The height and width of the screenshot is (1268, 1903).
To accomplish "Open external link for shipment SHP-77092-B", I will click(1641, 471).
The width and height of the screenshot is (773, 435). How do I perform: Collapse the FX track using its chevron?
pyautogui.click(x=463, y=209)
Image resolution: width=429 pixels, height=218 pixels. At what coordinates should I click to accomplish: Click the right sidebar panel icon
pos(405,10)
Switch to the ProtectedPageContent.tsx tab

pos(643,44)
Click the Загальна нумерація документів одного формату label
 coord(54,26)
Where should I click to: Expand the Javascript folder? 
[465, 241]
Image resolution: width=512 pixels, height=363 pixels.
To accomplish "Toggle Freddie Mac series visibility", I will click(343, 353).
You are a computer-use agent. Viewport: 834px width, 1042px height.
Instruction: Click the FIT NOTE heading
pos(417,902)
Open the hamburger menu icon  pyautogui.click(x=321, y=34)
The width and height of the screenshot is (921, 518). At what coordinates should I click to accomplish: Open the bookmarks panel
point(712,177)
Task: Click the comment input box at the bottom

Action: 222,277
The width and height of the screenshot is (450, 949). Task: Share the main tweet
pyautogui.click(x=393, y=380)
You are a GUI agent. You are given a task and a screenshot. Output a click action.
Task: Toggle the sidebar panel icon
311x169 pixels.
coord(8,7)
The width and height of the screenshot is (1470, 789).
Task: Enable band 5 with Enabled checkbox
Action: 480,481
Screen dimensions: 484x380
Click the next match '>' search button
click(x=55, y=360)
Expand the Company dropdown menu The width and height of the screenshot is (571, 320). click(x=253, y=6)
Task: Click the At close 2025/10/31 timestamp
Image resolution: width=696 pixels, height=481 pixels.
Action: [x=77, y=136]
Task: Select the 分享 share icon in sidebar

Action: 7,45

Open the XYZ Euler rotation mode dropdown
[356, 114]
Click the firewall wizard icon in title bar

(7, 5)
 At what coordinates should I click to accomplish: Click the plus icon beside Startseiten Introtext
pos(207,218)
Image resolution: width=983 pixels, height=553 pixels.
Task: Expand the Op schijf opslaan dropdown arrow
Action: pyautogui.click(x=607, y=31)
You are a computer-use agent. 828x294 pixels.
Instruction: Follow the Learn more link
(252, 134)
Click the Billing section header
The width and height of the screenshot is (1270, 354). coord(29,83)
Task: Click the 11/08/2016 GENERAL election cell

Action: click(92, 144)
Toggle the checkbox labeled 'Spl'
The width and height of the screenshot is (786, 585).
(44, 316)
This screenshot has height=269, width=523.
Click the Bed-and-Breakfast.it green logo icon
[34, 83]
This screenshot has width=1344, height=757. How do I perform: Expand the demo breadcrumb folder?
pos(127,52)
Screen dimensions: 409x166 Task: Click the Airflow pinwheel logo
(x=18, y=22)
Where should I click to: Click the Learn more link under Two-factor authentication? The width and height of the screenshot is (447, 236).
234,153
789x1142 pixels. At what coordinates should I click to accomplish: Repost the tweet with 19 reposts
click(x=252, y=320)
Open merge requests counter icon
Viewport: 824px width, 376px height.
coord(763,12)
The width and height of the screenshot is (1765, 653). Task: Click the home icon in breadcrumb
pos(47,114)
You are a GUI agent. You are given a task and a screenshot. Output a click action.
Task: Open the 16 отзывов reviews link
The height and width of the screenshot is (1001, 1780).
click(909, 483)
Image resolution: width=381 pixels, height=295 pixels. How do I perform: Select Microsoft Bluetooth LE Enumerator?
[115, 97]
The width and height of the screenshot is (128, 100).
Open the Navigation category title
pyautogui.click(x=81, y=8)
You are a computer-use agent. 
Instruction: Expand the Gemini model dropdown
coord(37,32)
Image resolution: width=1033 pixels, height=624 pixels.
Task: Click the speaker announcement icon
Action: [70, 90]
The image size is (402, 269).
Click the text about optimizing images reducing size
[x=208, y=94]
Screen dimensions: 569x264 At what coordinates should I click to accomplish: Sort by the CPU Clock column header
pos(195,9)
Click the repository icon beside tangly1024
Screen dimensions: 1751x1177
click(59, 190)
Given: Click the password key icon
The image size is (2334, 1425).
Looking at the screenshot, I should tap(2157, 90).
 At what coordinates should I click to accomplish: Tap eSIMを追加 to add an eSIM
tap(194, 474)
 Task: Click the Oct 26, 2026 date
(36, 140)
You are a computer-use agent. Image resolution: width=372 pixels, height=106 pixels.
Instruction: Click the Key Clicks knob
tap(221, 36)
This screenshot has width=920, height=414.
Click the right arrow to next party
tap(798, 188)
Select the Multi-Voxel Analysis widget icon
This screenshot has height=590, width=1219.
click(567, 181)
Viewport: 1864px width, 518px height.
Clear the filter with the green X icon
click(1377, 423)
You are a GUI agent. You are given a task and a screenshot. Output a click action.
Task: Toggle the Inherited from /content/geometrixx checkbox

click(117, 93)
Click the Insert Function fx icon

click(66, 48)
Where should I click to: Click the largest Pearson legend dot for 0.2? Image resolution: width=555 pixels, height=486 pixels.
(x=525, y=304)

» **Goal**:
Find every line in the material above that contains the word "tweet" and copy each one out in full.

» **Correct output**:
The width and height of the screenshot is (450, 949). Task: Share the main tweet
789x1142 pixels. At what coordinates should I click to accomplish: Repost the tweet with 19 reposts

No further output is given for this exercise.